Haji Qadiri Koyi (حاجی قادری کۆیی; c. 1817 – 1897) was a Kurdish poet. He carried on the nationalistic message of Ahmad Khani in his writings. He wanted to enlighten the people and help them to remedy the problems of illiteracy and backwardness and ideas which result from lack of knowledge and religious fanaticism. He encouraged people instead to turn to science and to the realities of modern society in the struggle to liberate and build an independent Kurdistan. According to him, a Kurd is one who speaks Kurdish. In his time, in the late 19th century, the remaining Kurdish principalities had been overthrown by the Ottoman and Persian states.
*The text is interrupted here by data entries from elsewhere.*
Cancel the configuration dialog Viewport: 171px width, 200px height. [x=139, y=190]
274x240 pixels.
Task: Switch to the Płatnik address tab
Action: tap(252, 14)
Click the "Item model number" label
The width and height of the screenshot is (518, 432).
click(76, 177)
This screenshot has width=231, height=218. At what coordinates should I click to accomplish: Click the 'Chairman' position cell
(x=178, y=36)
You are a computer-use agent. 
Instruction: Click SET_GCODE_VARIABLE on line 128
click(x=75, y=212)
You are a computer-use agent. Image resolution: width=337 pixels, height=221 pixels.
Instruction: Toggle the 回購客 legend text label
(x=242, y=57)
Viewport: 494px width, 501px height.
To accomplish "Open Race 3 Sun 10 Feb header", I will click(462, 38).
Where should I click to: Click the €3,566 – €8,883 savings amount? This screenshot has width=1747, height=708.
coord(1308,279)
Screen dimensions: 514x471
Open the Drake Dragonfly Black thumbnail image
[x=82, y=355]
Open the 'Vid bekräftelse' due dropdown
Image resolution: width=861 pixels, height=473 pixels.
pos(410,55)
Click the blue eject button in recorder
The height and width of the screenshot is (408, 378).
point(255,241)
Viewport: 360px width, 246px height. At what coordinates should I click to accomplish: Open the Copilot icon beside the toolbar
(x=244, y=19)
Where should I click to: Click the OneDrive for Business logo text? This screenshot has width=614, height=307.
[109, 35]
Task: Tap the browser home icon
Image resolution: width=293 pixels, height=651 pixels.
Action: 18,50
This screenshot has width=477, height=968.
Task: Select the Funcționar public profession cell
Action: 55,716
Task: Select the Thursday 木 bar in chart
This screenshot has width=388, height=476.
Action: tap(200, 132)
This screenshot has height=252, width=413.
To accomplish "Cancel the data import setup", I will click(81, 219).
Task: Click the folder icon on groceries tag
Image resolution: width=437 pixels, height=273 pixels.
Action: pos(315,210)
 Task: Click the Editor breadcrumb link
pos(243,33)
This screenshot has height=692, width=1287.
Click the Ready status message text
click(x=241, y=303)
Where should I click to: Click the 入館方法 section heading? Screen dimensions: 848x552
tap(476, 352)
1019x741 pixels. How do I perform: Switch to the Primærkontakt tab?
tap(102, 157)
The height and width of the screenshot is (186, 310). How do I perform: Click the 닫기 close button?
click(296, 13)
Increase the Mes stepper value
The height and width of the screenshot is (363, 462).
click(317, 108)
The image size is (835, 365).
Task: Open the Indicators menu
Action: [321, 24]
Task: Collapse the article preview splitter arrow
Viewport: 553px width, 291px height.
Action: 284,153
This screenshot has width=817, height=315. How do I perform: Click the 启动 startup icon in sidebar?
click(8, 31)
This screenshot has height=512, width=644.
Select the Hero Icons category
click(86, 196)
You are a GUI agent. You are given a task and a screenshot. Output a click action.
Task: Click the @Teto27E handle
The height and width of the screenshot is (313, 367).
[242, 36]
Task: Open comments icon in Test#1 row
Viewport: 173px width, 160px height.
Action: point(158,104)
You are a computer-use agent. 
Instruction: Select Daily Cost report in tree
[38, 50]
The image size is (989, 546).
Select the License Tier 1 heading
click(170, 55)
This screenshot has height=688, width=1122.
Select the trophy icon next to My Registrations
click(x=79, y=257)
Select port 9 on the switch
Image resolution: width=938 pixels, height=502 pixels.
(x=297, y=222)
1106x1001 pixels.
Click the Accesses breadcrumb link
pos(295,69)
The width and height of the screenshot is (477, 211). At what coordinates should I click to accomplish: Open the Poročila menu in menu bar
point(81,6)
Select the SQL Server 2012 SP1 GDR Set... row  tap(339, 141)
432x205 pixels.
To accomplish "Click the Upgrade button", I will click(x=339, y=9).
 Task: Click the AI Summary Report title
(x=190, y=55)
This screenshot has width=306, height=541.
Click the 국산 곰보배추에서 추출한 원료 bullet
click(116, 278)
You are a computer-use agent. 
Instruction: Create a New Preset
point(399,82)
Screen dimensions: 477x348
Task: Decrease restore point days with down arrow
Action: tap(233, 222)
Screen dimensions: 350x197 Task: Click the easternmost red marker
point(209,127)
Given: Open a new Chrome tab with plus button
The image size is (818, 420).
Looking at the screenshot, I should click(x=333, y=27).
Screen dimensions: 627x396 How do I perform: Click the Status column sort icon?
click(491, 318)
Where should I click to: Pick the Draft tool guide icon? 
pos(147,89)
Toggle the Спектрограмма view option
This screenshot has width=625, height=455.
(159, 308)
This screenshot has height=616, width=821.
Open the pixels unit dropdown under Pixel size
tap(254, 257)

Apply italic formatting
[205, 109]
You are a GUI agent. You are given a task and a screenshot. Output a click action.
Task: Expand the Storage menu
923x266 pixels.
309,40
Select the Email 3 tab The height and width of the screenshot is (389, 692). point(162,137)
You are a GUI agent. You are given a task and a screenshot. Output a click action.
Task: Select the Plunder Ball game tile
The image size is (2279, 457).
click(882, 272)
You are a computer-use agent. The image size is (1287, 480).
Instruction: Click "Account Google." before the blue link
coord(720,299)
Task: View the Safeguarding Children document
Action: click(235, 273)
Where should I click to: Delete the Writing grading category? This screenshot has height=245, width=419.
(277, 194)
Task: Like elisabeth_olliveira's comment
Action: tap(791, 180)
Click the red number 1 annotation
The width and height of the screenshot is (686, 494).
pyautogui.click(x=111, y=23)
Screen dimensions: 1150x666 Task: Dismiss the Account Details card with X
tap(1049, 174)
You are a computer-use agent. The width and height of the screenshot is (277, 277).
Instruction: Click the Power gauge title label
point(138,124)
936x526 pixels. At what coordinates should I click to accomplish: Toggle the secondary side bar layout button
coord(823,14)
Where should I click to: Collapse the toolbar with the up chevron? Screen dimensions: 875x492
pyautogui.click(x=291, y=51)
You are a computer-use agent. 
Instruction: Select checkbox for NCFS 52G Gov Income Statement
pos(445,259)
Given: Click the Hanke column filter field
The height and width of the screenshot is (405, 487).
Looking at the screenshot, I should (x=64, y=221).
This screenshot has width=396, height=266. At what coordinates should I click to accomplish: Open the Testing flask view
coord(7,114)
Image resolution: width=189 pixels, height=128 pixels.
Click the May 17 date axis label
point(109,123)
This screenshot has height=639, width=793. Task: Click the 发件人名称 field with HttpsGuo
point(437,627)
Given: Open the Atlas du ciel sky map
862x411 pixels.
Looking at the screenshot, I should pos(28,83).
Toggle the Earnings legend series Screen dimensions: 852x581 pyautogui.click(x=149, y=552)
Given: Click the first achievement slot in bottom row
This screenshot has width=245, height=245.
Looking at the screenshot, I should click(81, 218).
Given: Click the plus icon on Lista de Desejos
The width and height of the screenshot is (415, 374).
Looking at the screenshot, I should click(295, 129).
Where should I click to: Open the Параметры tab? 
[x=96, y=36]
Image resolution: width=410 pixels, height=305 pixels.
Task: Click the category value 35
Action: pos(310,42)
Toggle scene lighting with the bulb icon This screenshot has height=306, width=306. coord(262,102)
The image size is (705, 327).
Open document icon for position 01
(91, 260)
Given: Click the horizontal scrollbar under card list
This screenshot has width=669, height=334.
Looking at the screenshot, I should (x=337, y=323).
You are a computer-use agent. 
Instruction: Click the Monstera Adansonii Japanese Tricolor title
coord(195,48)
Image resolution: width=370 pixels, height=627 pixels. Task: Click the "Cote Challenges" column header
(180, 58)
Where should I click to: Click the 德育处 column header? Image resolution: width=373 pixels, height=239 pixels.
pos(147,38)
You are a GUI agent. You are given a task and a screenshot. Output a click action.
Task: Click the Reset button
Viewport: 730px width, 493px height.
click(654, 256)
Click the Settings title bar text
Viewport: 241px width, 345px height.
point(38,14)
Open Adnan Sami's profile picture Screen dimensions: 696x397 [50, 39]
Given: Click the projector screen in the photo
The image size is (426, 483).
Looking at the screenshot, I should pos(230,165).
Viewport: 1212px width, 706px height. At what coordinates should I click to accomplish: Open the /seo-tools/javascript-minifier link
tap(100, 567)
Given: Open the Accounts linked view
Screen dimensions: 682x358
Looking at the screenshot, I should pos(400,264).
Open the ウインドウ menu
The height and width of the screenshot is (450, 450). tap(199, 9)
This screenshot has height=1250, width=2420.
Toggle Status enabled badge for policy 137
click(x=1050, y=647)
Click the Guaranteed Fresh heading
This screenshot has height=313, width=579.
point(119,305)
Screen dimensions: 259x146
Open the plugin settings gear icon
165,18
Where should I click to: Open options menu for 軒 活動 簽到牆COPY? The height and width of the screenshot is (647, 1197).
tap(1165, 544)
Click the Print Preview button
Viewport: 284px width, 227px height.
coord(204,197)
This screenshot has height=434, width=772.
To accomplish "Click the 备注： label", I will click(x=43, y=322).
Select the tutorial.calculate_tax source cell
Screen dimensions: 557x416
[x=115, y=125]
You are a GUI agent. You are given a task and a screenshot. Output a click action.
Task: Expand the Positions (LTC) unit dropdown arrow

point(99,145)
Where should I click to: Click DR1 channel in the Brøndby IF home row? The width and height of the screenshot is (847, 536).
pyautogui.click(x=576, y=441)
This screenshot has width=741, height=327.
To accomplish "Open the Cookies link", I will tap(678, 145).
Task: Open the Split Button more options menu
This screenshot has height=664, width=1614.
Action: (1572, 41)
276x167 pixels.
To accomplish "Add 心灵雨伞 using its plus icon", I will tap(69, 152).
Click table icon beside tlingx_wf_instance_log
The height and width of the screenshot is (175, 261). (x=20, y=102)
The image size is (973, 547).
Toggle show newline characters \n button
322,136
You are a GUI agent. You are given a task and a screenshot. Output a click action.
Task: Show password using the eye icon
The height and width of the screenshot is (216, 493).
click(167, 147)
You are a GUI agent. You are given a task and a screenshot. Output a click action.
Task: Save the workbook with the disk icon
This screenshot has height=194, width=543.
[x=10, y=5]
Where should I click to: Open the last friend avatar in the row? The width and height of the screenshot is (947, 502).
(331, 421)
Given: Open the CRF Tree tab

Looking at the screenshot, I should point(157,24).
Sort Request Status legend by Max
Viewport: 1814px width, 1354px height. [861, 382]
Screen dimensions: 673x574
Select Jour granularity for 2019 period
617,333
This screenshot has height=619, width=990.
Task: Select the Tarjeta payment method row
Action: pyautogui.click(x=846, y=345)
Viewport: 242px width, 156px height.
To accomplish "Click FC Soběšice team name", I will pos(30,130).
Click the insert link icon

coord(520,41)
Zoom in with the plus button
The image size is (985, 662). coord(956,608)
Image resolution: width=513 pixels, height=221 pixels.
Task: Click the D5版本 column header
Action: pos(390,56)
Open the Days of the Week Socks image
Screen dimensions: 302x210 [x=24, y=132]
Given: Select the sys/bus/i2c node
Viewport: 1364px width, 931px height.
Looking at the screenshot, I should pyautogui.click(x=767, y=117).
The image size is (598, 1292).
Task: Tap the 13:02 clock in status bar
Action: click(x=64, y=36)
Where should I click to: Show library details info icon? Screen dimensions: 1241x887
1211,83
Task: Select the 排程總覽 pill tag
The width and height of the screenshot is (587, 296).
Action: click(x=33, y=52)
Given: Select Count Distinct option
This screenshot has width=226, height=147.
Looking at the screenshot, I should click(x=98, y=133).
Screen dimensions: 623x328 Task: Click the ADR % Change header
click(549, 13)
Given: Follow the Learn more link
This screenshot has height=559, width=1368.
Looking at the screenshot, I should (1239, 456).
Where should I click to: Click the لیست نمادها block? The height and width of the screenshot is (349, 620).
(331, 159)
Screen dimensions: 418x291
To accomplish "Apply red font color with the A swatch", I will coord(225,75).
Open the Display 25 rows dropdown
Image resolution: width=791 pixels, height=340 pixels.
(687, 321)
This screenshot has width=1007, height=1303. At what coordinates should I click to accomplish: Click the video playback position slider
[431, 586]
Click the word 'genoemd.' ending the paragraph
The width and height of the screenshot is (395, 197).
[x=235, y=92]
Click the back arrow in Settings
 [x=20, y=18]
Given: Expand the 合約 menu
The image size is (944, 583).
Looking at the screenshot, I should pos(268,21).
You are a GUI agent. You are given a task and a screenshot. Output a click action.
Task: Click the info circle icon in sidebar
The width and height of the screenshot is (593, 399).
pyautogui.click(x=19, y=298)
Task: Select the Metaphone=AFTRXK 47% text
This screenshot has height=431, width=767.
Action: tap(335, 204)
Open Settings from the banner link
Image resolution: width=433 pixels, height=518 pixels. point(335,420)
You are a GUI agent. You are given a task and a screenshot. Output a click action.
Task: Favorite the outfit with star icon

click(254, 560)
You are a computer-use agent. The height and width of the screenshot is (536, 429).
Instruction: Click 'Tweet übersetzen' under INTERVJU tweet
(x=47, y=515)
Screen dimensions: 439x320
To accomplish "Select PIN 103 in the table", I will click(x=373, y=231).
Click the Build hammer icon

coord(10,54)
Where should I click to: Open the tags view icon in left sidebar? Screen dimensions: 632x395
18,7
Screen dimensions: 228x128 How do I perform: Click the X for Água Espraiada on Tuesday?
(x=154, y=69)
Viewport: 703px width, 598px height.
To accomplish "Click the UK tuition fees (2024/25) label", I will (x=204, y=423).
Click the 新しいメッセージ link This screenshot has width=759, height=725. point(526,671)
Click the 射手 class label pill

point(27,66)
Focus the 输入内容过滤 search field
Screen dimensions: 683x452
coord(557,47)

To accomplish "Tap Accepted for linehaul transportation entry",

Koyi attacked the shaikhs and mullahs who did not care for the Kurdish language and the notables who ignored the destinies of their people. Living his last years in cosmopolitan Istanbul, he was familiar with the nationalist struggles and the material advancement of modern nations. He constantly advocated use of the Kurdish language. Although his own medium was poetry, he urged the Kurds to publish magazines and newspapers. Calling on the Kurds, in the 1880s, to unite and form their own independent state, he also urged them to use the modern tools such as newspapers and magazines for mass communication. The first Kurdish newspaper, Kurdistan, was published in Cairo in 1898, a year after Haji Qadir's death. Farangis Ghaderi who has studied his poetry in her PhD dissertation argues that modern Kurdish poetry emerged in the late nineteenth century and with Koyî's poetry. She also argues that Hacî Qadirî Koyî should be considered the originator of Kurdish nationalism.

Jalal Dabagh wrote a book discussing Haji Qadir Koyi with the same name.

== Books ==
1. Dîwanî Hacî Qadirî Koyî (Collected Poetry of Haji Qadir Koyi). Collected and edited by Sardar Hamid Miran and Karim Mistafa Sharaza. Emîndarêtî Giştî Roşinbîrî w Lawanî Nawçey Kurdistan, 1986, Baghdad.